-- Activity --
Could you please retype all of the entries exactly as they appear?

-- Material for the task --
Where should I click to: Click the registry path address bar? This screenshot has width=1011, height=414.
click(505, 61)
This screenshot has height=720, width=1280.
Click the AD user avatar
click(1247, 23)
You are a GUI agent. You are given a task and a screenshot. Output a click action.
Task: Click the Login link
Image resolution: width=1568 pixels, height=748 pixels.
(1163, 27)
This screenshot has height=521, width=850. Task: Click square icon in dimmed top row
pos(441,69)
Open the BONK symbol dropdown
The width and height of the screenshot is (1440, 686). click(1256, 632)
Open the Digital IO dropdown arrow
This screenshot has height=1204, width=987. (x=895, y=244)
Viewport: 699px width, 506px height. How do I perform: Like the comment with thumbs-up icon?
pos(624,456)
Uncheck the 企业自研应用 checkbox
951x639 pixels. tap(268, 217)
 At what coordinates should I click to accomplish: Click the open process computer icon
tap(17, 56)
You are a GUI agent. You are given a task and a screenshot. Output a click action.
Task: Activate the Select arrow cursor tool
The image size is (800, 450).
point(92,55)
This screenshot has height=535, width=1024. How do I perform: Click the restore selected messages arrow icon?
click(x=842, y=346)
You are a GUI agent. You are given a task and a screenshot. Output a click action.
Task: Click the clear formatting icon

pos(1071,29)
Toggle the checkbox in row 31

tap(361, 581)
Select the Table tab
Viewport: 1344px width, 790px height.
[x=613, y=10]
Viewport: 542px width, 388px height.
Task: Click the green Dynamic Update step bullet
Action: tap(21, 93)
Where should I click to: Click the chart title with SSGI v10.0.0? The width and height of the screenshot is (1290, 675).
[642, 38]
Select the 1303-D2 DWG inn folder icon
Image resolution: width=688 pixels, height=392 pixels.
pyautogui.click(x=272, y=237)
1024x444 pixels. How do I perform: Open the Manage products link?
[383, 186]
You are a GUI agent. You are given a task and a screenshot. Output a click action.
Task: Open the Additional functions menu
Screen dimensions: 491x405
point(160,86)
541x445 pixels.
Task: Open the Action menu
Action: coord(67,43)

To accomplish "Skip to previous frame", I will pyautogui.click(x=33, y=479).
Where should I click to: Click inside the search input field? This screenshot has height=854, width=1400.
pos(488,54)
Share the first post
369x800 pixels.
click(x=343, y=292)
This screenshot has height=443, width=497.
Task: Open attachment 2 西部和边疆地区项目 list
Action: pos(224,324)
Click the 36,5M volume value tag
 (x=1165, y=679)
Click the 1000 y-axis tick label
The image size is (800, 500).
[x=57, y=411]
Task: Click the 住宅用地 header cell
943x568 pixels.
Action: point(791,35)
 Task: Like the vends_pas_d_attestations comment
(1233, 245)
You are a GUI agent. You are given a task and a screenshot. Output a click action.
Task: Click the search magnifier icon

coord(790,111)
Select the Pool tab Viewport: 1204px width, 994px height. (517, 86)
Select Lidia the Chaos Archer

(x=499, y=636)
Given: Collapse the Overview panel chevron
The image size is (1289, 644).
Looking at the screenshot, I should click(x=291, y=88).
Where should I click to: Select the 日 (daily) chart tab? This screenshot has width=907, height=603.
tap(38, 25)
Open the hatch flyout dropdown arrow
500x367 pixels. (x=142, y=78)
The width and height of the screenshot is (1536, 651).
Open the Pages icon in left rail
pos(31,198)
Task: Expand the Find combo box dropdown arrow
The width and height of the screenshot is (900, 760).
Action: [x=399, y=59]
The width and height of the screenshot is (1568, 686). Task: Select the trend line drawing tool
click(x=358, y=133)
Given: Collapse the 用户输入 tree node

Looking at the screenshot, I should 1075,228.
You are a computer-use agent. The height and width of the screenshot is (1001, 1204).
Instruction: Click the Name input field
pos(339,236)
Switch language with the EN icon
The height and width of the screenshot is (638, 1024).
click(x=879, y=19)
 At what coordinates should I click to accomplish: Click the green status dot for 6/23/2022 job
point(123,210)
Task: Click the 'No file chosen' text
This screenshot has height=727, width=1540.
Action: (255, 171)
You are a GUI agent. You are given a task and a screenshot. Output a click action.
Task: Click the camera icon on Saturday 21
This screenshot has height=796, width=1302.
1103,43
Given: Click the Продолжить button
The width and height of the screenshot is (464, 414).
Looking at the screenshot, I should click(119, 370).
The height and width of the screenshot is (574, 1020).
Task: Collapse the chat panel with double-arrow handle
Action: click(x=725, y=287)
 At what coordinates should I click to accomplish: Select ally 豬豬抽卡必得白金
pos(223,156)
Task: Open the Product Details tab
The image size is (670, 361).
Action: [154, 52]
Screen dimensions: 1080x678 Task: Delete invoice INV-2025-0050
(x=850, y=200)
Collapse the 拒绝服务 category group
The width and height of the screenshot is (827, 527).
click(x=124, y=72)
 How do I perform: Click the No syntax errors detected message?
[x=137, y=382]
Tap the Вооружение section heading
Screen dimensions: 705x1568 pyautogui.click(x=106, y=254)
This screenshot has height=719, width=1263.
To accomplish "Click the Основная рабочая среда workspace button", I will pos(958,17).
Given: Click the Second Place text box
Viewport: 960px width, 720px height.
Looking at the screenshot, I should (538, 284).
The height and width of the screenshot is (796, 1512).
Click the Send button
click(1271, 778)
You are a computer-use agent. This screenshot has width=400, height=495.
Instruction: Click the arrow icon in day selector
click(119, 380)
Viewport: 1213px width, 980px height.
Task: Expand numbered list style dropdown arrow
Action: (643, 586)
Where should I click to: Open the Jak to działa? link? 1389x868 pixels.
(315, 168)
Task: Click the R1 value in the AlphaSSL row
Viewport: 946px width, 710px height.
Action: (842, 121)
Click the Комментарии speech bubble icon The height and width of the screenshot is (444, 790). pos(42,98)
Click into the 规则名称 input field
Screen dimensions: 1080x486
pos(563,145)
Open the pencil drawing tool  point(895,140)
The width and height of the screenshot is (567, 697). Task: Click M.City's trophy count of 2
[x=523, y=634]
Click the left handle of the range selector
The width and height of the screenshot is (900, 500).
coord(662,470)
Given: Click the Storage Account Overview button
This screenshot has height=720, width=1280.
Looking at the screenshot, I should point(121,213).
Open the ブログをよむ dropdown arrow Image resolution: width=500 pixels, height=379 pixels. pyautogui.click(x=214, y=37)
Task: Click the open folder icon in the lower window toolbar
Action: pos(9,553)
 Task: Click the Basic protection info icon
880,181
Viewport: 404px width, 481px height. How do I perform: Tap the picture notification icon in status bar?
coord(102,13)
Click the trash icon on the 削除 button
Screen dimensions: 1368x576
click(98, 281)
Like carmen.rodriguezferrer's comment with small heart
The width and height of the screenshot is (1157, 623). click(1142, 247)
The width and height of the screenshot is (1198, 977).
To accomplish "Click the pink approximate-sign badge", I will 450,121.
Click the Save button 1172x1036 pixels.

-- Written solution --
Where should I click to: Click the registry path address bar? This screenshot has width=1011, height=414.
click(505, 61)
This screenshot has height=720, width=1280.
Click the AD user avatar
click(1247, 23)
You are a GUI agent. You are given a task and a screenshot. Output a click action.
Task: Click the Login link
Image resolution: width=1568 pixels, height=748 pixels.
(1163, 27)
This screenshot has height=521, width=850. Task: Click square icon in dimmed top row
pos(441,69)
Open the BONK symbol dropdown
The width and height of the screenshot is (1440, 686). click(1256, 632)
Open the Digital IO dropdown arrow
This screenshot has height=1204, width=987. (x=895, y=244)
Viewport: 699px width, 506px height. How do I perform: Like the comment with thumbs-up icon?
pos(624,456)
Uncheck the 企业自研应用 checkbox
951x639 pixels. tap(268, 217)
 At what coordinates should I click to accomplish: Click the open process computer icon
tap(17, 56)
You are a GUI agent. You are given a task and a screenshot. Output a click action.
Task: Activate the Select arrow cursor tool
The image size is (800, 450).
point(92,55)
This screenshot has height=535, width=1024. How do I perform: Click the restore selected messages arrow icon?
click(x=842, y=346)
You are a GUI agent. You are given a task and a screenshot. Output a click action.
Task: Click the clear formatting icon

pos(1071,29)
Toggle the checkbox in row 31

tap(361, 581)
Select the Table tab
Viewport: 1344px width, 790px height.
[x=613, y=10]
Viewport: 542px width, 388px height.
Task: Click the green Dynamic Update step bullet
Action: tap(21, 93)
Where should I click to: Click the chart title with SSGI v10.0.0? The width and height of the screenshot is (1290, 675).
[642, 38]
Select the 1303-D2 DWG inn folder icon
Image resolution: width=688 pixels, height=392 pixels.
pyautogui.click(x=272, y=237)
1024x444 pixels. How do I perform: Open the Manage products link?
[383, 186]
You are a GUI agent. You are given a task and a screenshot. Output a click action.
Task: Open the Additional functions menu
Screen dimensions: 491x405
point(160,86)
541x445 pixels.
Task: Open the Action menu
Action: coord(67,43)

To accomplish "Skip to previous frame", I will pyautogui.click(x=33, y=479).
Where should I click to: Click inside the search input field? This screenshot has height=854, width=1400.
pos(488,54)
Share the first post
369x800 pixels.
click(x=343, y=292)
This screenshot has height=443, width=497.
Task: Open attachment 2 西部和边疆地区项目 list
Action: pos(224,324)
Click the 36,5M volume value tag
 (x=1165, y=679)
Click the 1000 y-axis tick label
The image size is (800, 500).
[x=57, y=411]
Task: Click the 住宅用地 header cell
943x568 pixels.
Action: point(791,35)
 Task: Like the vends_pas_d_attestations comment
(1233, 245)
You are a GUI agent. You are given a task and a screenshot. Output a click action.
Task: Click the search magnifier icon

coord(790,111)
Select the Pool tab Viewport: 1204px width, 994px height. (517, 86)
Select Lidia the Chaos Archer

(x=499, y=636)
Given: Collapse the Overview panel chevron
The image size is (1289, 644).
Looking at the screenshot, I should click(x=291, y=88).
Where should I click to: Select the 日 (daily) chart tab? This screenshot has width=907, height=603.
tap(38, 25)
Open the hatch flyout dropdown arrow
500x367 pixels. (x=142, y=78)
The width and height of the screenshot is (1536, 651).
Open the Pages icon in left rail
pos(31,198)
Task: Expand the Find combo box dropdown arrow
The width and height of the screenshot is (900, 760).
Action: [x=399, y=59]
The width and height of the screenshot is (1568, 686). Task: Select the trend line drawing tool
click(x=358, y=133)
Given: Collapse the 用户输入 tree node

Looking at the screenshot, I should 1075,228.
You are a computer-use agent. The height and width of the screenshot is (1001, 1204).
Instruction: Click the Name input field
pos(339,236)
Switch language with the EN icon
The height and width of the screenshot is (638, 1024).
click(x=879, y=19)
 At what coordinates should I click to accomplish: Click the green status dot for 6/23/2022 job
point(123,210)
Task: Click the 'No file chosen' text
This screenshot has height=727, width=1540.
Action: (255, 171)
You are a GUI agent. You are given a task and a screenshot. Output a click action.
Task: Click the camera icon on Saturday 21
This screenshot has height=796, width=1302.
1103,43
Given: Click the Продолжить button
The width and height of the screenshot is (464, 414).
Looking at the screenshot, I should click(119, 370).
The height and width of the screenshot is (574, 1020).
Task: Collapse the chat panel with double-arrow handle
Action: click(x=725, y=287)
 At what coordinates should I click to accomplish: Select ally 豬豬抽卡必得白金
pos(223,156)
Task: Open the Product Details tab
The image size is (670, 361).
Action: [154, 52]
Screen dimensions: 1080x678 Task: Delete invoice INV-2025-0050
(x=850, y=200)
Collapse the 拒绝服务 category group
The width and height of the screenshot is (827, 527).
click(x=124, y=72)
 How do I perform: Click the No syntax errors detected message?
[x=137, y=382]
Tap the Вооружение section heading
Screen dimensions: 705x1568 pyautogui.click(x=106, y=254)
This screenshot has height=719, width=1263.
To accomplish "Click the Основная рабочая среда workspace button", I will pos(958,17).
Given: Click the Second Place text box
Viewport: 960px width, 720px height.
Looking at the screenshot, I should (538, 284).
The height and width of the screenshot is (796, 1512).
Click the Send button
click(1271, 778)
You are a computer-use agent. This screenshot has width=400, height=495.
Instruction: Click the arrow icon in day selector
click(119, 380)
Viewport: 1213px width, 980px height.
Task: Expand numbered list style dropdown arrow
Action: (643, 586)
Where should I click to: Open the Jak to działa? link? 1389x868 pixels.
(315, 168)
Task: Click the R1 value in the AlphaSSL row
Viewport: 946px width, 710px height.
Action: (842, 121)
Click the Комментарии speech bubble icon The height and width of the screenshot is (444, 790). pos(42,98)
Click into the 规则名称 input field
Screen dimensions: 1080x486
pos(563,145)
Open the pencil drawing tool  point(895,140)
The width and height of the screenshot is (567, 697). Task: Click M.City's trophy count of 2
[x=523, y=634]
Click the left handle of the range selector
The width and height of the screenshot is (900, 500).
coord(662,470)
Given: Click the Storage Account Overview button
This screenshot has height=720, width=1280.
Looking at the screenshot, I should point(121,213).
Open the ブログをよむ dropdown arrow Image resolution: width=500 pixels, height=379 pixels. pyautogui.click(x=214, y=37)
Task: Click the open folder icon in the lower window toolbar
Action: pos(9,553)
 Task: Click the Basic protection info icon
880,181
Viewport: 404px width, 481px height. How do I perform: Tap the picture notification icon in status bar?
coord(102,13)
Click the trash icon on the 削除 button
Screen dimensions: 1368x576
click(98, 281)
Like carmen.rodriguezferrer's comment with small heart
The width and height of the screenshot is (1157, 623). click(1142, 247)
The width and height of the screenshot is (1198, 977).
To accomplish "Click the pink approximate-sign badge", I will 450,121.
Click the Save button 1172x1036 pixels.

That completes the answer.